§ 正文段落:
【leetcode】【medium】【每日一題】1111. Maximum Nesting Depth of Two Valid Parentheses Strings

1111. Maximum Nesting Depth of Two Valid Parentheses Strings

A string is a valid parentheses string (denoted VPS) if and only if it consists of "(" and ")" characters only, and:

• It is the empty string, or
• It can be written as AB (A concatenated with B), where A and B are VPS's, or
• It can be written as (A), where A is a VPS.

We can similarly define the nesting depth depth(S) of any VPS S as follows:

• depth("") = 0
• depth(A + B) = max(depth(A), depth(B)), where A and B are VPS's
• depth("(" + A + ")") = 1 + depth(A), where A is a VPS.

For example,  "", "()()", and "()(()())" are VPS's (with nesting depths 0, 1, and 2), and ")(" and "(()" are not VPS's.

Given a VPS seq, split it into two disjoint subsequences A and B, such that A and B are VPS's (and A.length + B.length = seq.length).

Now choose any such A and B such that max(depth(A), depth(B)) is the minimum possible value.

Return an answer array (of length seq.length) that encodes such a choice of A and B:  answer[i] = 0 if seq[i] is part of A, else answer[i] = 1.  Note that even though multiple answers may exist, you may return any of them.

Example 1:

Input: seq = "(()())"
Output: [0,1,1,1,1,0]

Example 2:

Input: seq = "()(())()"
Output: [0,0,0,1,1,0,1,1]

Constraints:

• 1 <= seq.size <= 10000

題目鏈接：https://leetcode-cn.com/problems/maximum-nesting-depth-of-two-valid-parentheses-strings/

 

思路

法一：模擬法

模擬人的解題思路：先找到字符串深度是多少，把深度劈成2半，小於等於一半深度的爲A，大於爲B。

§ 练习题目:
将有效括号字符串嵌套深度题目正文中从“We can similarly define”到“minimum possible value.”的这一段重新写出，并把其中的“disjoint”替换为“non-overlapping”。

§ 已存材料:
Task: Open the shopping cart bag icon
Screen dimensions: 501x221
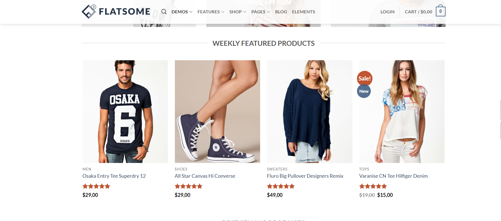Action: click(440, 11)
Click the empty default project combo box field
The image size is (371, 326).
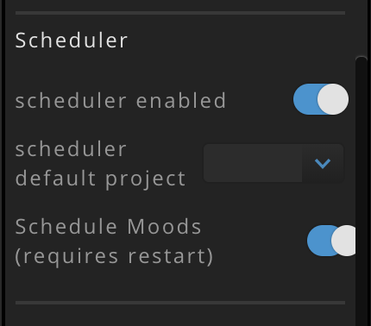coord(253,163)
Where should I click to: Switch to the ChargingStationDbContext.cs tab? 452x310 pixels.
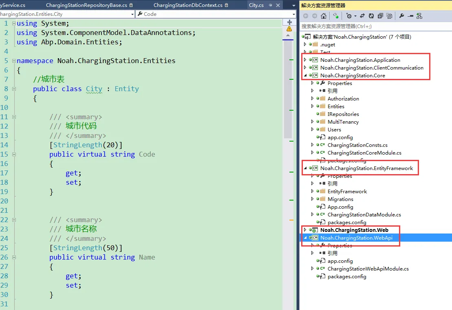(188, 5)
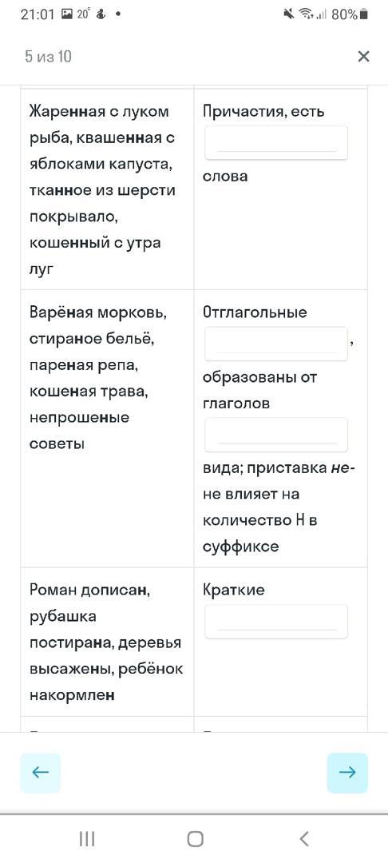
==
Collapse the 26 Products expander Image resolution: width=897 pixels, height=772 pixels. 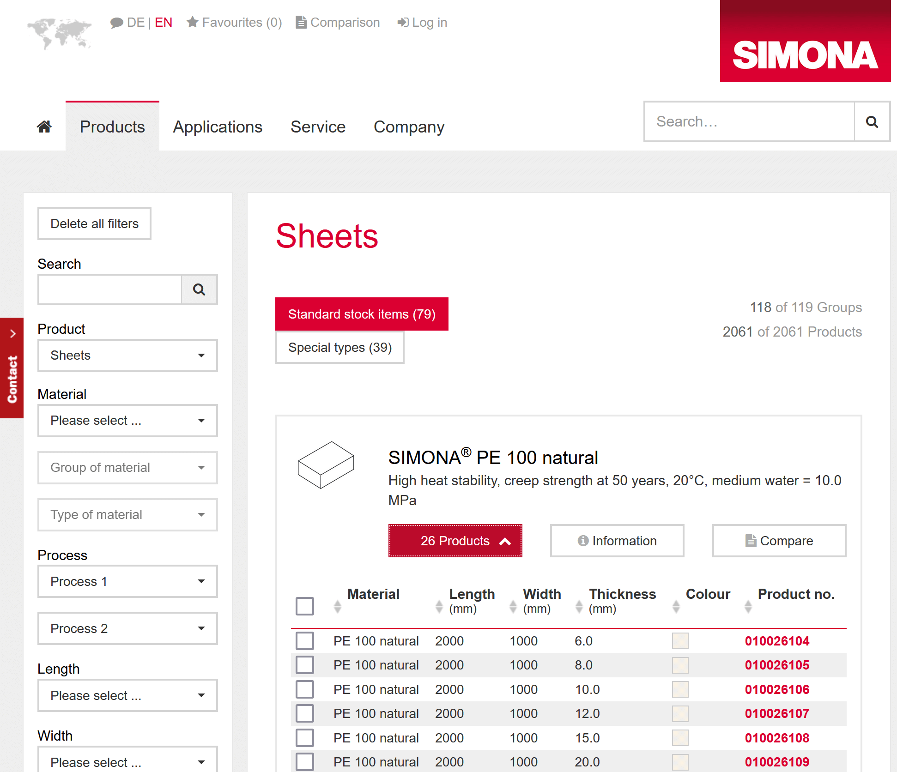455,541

§ 练习答案:
We can similarly define the nesting depth depth(S) of any VPS S as follows:

• depth("") = 0
• depth(A + B) = max(depth(A), depth(B)), where A and B are VPS's
• depth("(" + A + ")") = 1 + depth(A), where A is a VPS.

For example,  "", "()()", and "()(()())" are VPS's (with nesting depths 0, 1, and 2), and ")(" and "(()" are not VPS's.

Given a VPS seq, split it into two non-overlapping subsequences A and B, such that A and B are VPS's (and A.length + B.length = seq.length).

Now choose any such A and B such that max(depth(A), depth(B)) is the minimum possible value.